Could someone explain to me why are line bundles over any real $n$-sphere trivial bundles ( $ n > 1 $ ) ?
Could someone tell me, in the case where $ n = 2k $ with $ k \in \mathbb{N}^* $ , why does the fact that a $n$-sphere admits a trivial line sub-bundle mean that it admits a section nowhere vanishing which doesn't exist ?
Have you any reference or any book treating that subject more deeply ?
Thanks a lot for your answers.
Here's one way to arrive at what you need to prove: (1) Any real line bundle is trivial if and only if it is orientable. (2) Any vector bundle on a simply connected manifold is orientable.
Now there are other ways to get this because you're working on $S^n$. You can trivialize a bundle on the sphere on each hemisphere (slightly thickened up), and so you need to see how to glue on the intersection of the two thickened hemispheres, which is homotopy equivalent to $S^{n-1}$. So you're looking at (up to homotopy) a map $S^{n-1}\to GL(1,\Bbb R) \cong \Bbb R^\times$, and such maps are trivial when $n>1$.

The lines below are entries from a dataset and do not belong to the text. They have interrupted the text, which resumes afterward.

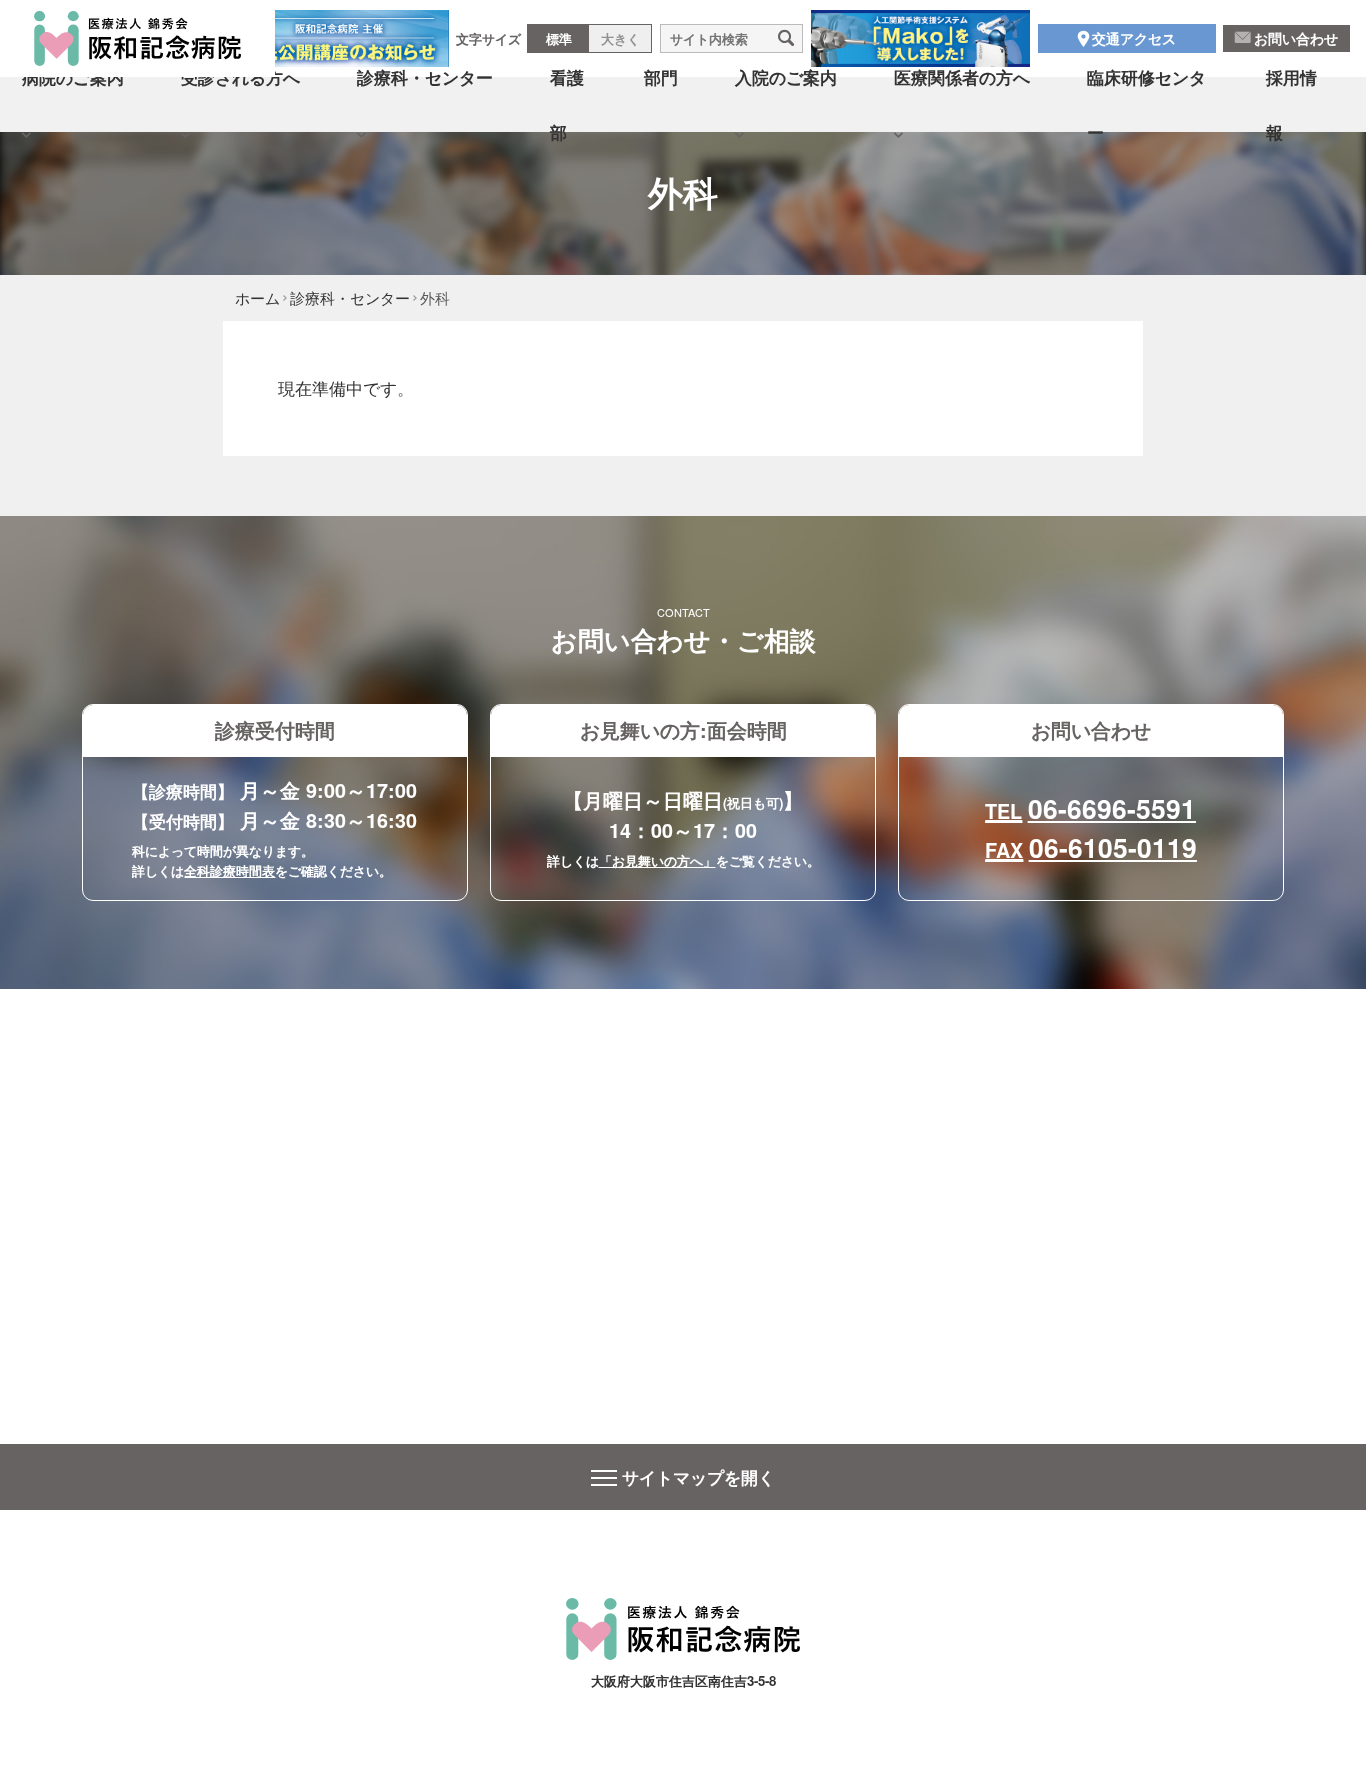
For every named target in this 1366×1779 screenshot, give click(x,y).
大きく (620, 38)
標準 (559, 38)
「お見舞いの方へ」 (657, 860)
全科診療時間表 (229, 870)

For your second question, it is badly phrased. You're referring to the tangent bundle of $S^n$. Generally, a nowhere vanishing section of a vector bundle gives a trivial line sub-bundle. (Take the line bundle to be spanned by the section.) As you noted, because $\chi(S^{2n}) = 2$, there can be no nowhere-vanishing vector field on $S^{2n}$.